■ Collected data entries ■
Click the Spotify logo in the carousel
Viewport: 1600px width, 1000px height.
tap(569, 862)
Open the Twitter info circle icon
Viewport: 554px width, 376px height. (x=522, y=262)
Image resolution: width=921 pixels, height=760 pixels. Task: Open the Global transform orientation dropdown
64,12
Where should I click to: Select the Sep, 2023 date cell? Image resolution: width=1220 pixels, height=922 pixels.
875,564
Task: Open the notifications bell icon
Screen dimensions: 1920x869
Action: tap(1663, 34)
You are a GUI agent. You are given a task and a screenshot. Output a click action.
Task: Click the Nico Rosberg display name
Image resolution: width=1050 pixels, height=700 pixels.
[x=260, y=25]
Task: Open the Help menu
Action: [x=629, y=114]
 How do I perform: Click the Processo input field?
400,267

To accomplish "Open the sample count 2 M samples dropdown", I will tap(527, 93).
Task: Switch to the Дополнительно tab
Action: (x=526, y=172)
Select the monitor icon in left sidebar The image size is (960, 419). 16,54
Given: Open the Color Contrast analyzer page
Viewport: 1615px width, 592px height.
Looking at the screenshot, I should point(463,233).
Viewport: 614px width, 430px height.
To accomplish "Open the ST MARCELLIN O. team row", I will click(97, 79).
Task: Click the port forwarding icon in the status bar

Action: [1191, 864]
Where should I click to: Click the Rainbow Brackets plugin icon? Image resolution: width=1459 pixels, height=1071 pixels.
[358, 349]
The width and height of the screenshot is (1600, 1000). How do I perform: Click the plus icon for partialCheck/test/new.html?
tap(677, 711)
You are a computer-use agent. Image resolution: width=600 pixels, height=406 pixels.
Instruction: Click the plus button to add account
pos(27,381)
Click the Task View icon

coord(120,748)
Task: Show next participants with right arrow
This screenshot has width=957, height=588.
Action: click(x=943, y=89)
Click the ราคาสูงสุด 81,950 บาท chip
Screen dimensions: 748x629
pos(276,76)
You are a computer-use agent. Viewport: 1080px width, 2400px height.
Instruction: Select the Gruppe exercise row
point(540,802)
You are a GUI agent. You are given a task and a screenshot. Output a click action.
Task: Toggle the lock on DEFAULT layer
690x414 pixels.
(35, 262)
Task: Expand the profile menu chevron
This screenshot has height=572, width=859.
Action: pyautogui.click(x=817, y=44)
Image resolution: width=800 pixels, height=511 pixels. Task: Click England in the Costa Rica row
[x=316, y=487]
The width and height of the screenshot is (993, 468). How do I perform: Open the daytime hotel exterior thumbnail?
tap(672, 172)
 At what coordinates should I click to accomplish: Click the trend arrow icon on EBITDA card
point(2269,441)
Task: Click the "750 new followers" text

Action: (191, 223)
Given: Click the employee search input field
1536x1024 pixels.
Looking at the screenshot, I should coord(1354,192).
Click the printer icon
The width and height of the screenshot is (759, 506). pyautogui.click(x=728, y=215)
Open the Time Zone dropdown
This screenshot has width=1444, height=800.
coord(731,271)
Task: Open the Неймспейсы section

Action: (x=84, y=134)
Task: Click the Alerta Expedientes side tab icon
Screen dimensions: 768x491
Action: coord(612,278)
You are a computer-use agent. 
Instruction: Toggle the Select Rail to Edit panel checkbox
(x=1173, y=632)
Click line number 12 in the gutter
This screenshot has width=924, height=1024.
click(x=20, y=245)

■ Directions for this task ■
Count the lines above that include the string "agent". Write only the number.

■ Exercise solution ■
5